Friday, April 19, 2013

Between Heaven and Mirth

Last evening, Fr. James Martin was on the campus where I teach.  He gave a great talk based on his book, Between Heaven and Mirth.  The message was that a sense of humor was part of being human, and that we need to allow a spirit of joy to permeate our religious practice.  Too many gloomy Christians.  He punctuated his talk with some really hilarious jokes, many of them on himself. The man could be a standup comedian!  We had a good crowd, among them my students from the first semester course on Christian Spirituality. I had used Martin's book  The Jesuit Guide to (Almost) Everything  as one book in that course, and the students loved it.  I was so pleased that they came to his talk when they had long since finished the course!

one joke he told:

A man knocks on the door of a Franciscan church and asks a priest to pray a novena so that he might be able to afford a Lexus. “What’s a Lexus?” says the poverty-minded Franciscan. Frustrated, the man goes to a parish run by the Dominicans (the order, not the nationality). “Will you pray a novena so that I can afford a Lexus?” Says the Dominican: “What’s a Lexus?” Finally, the man figures he’ll go to the Jesuits, since they have a reputation for being so worldly. “Father,” he says to the priest, “do you know what a Lexus is?” The priest nods. “Good,” says the man. “Will you pray a novena that I can afford one?” “Sure,” says the Jesuit. “What’s a novena  ?

one more:

A Jesuit, a Dominican, and a Franciscan were walking along an old road, debating the greatness of their orders. Suddenly, an apparition of the Holy Family appeared in front of them, with Jesus in a manger and Mary and Joseph praying over him.

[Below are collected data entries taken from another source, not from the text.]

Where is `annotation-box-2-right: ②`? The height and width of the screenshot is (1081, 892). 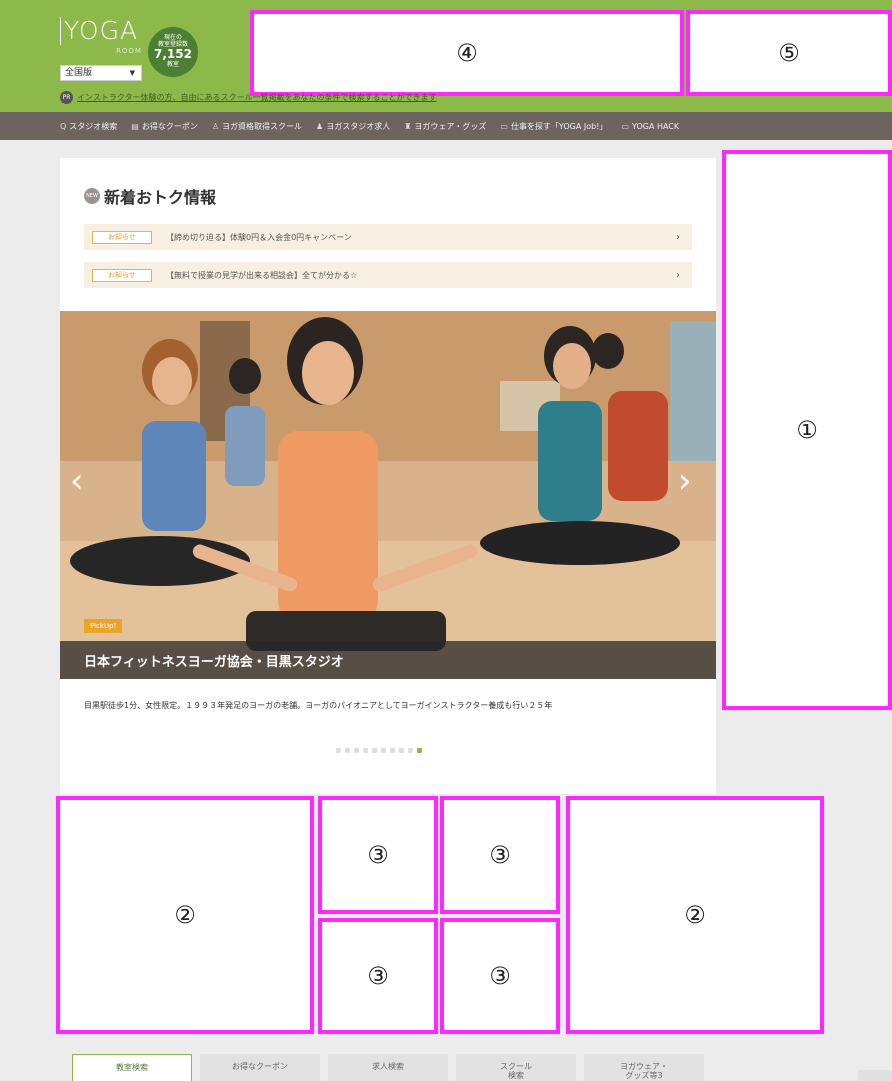
annotation-box-2-right: ② is located at coordinates (695, 915).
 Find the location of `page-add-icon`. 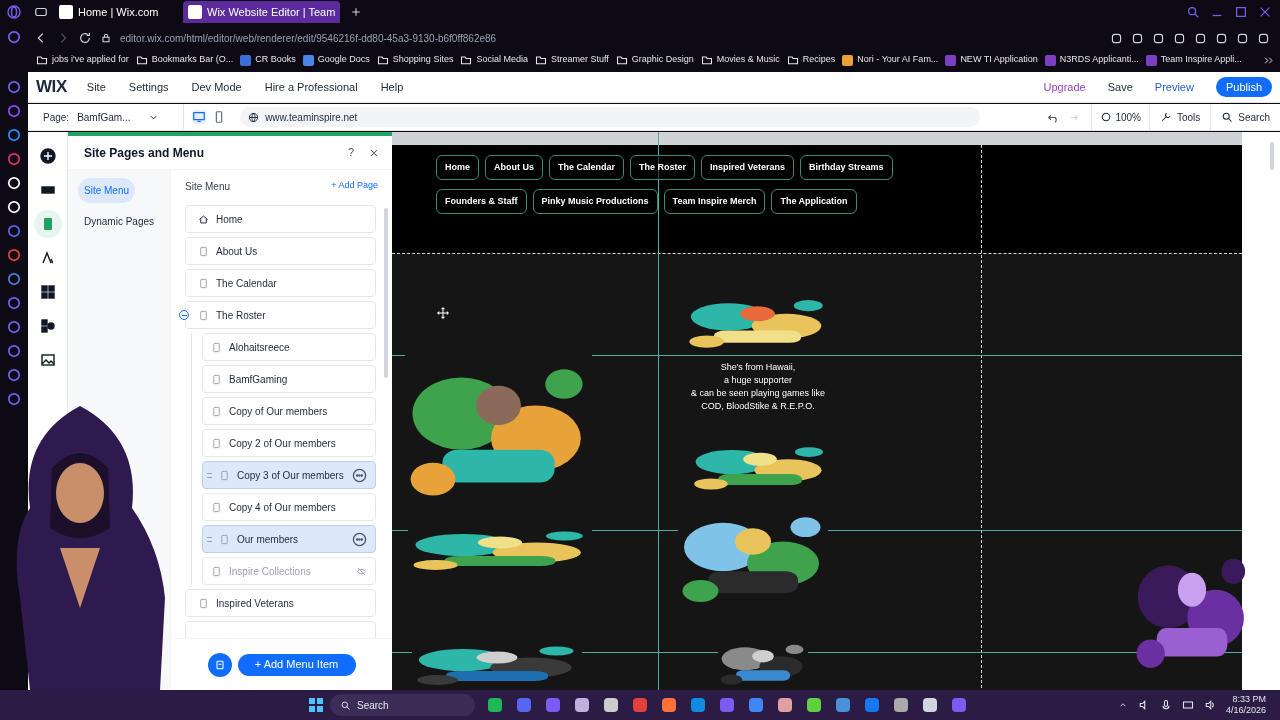

page-add-icon is located at coordinates (220, 664).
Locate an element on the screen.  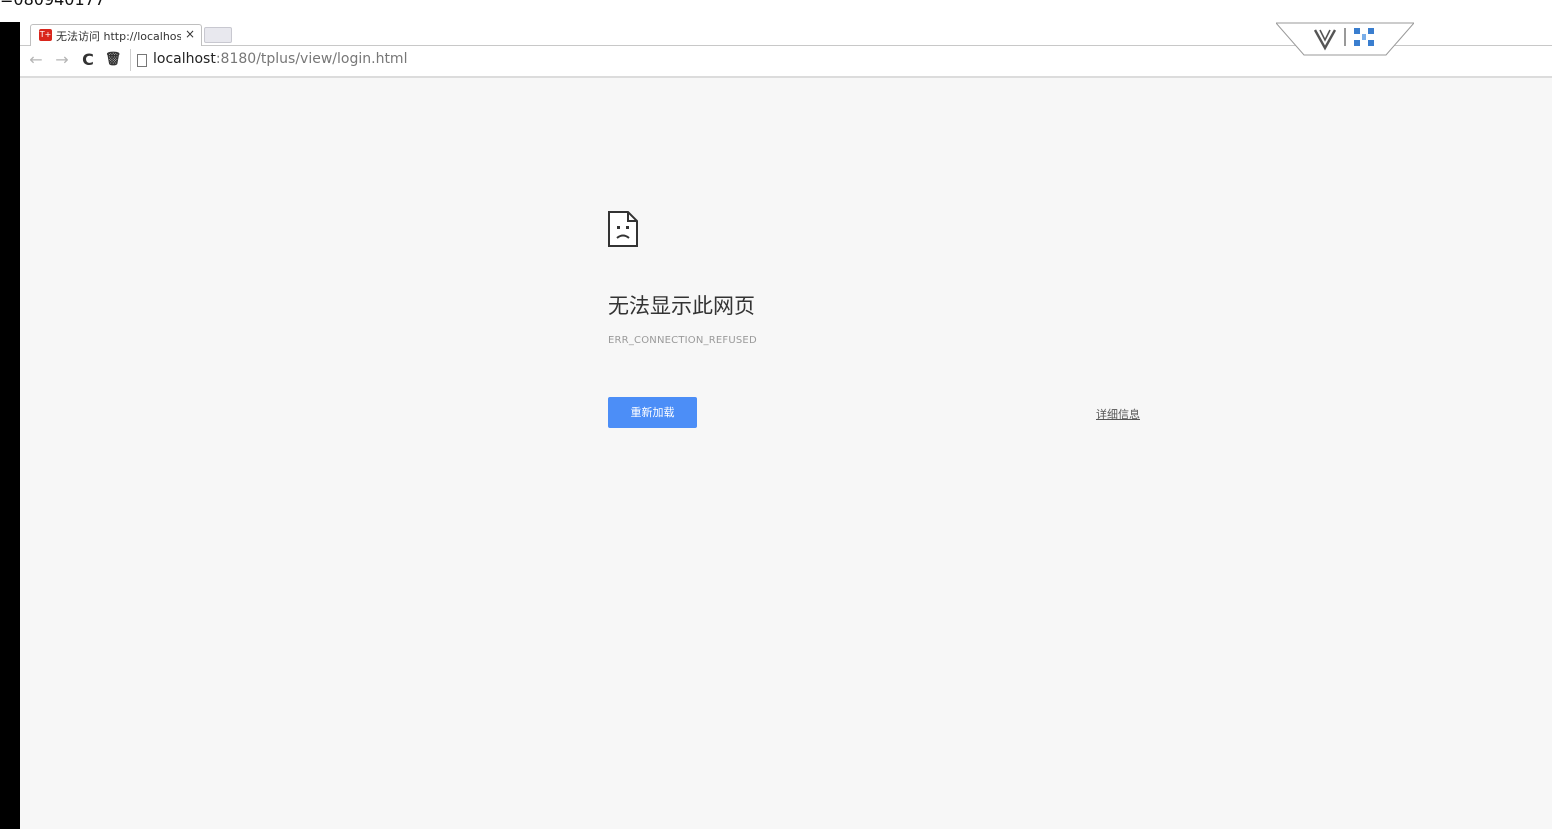
tab-close-icon: × is located at coordinates (190, 34).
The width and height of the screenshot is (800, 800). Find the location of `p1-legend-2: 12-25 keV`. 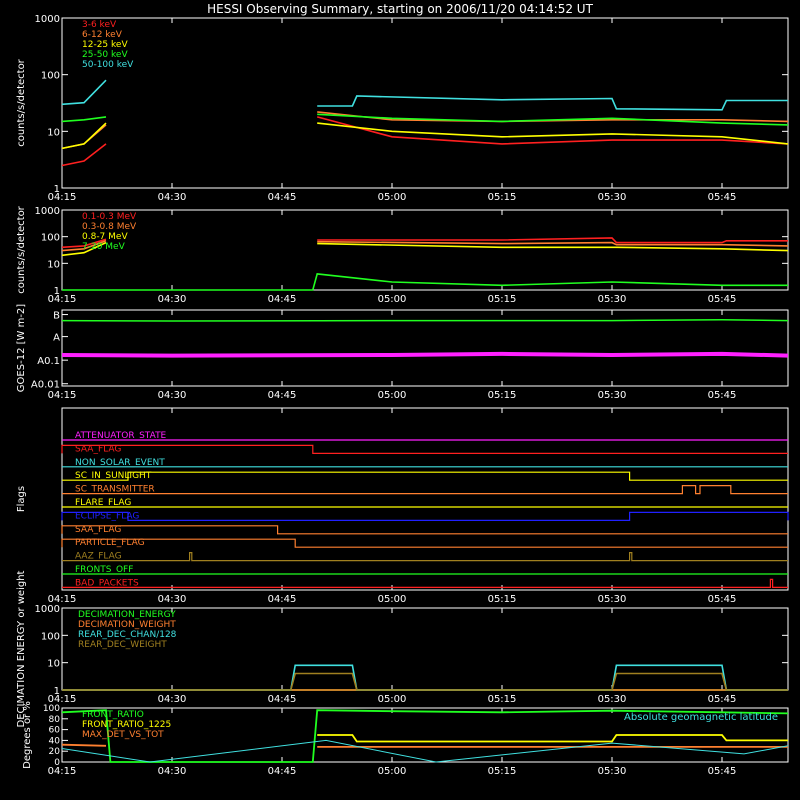

p1-legend-2: 12-25 keV is located at coordinates (105, 45).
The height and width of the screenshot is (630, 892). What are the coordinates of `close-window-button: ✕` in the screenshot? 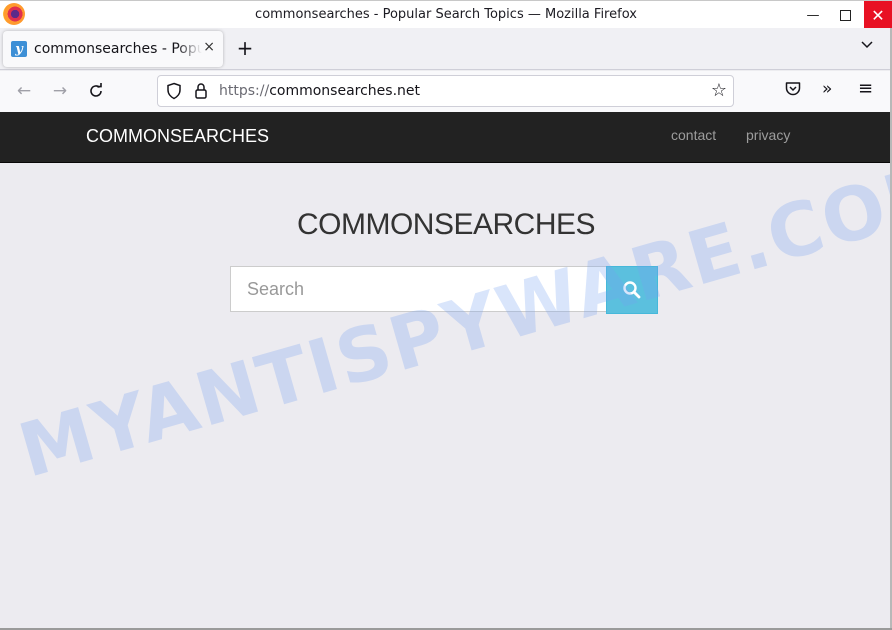 It's located at (878, 15).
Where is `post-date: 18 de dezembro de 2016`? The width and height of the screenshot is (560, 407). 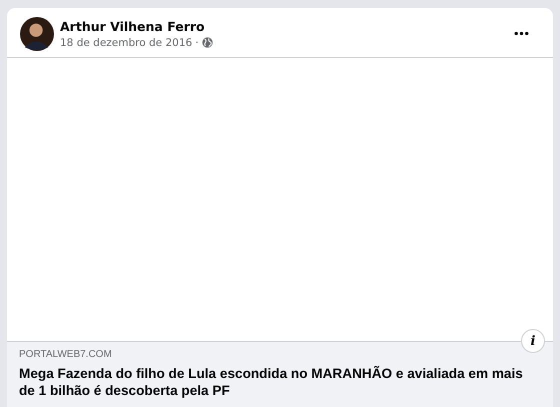 post-date: 18 de dezembro de 2016 is located at coordinates (126, 42).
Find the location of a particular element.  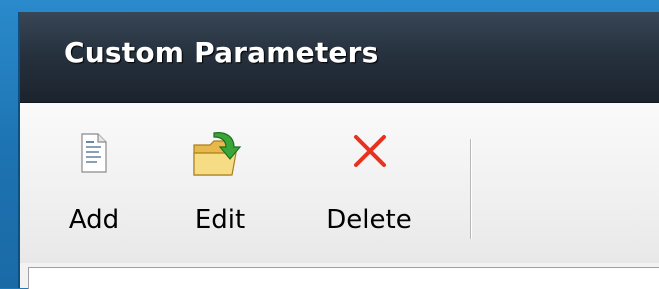

add-button: Add is located at coordinates (94, 181).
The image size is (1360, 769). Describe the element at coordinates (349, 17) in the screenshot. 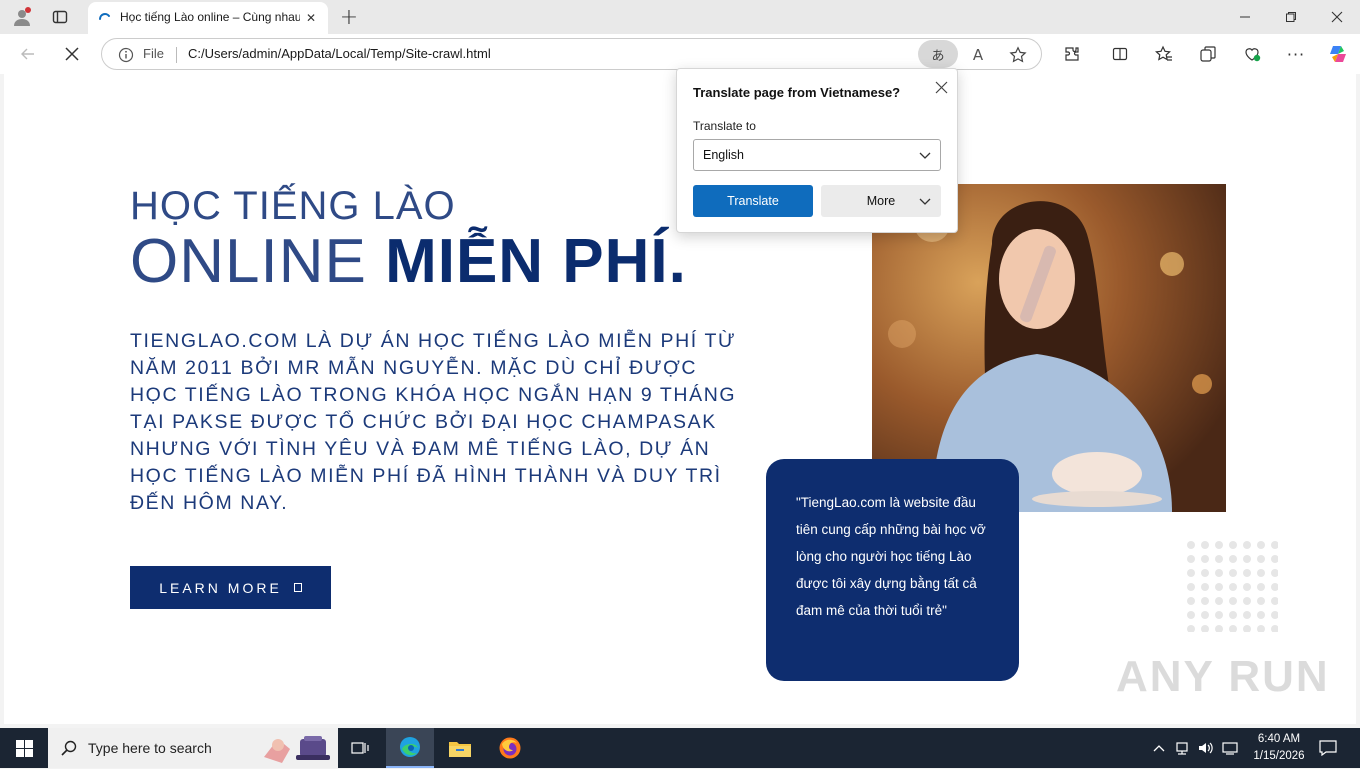

I see `new-tab-button: +` at that location.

The Franciscan fell on his face, overcome with awe at the sight of God born in such poverty. The Dominican fell to his knees, adoring the beautiful reflection of the Trinity and the Holy Family. The Jesuit walked up to Joseph, put his arm around his shoulder, and said, “So, have you thought about where to send him to school?”

Maybe you have to be Catholic to get these jokes, but the crowd last night roared with laughter at them.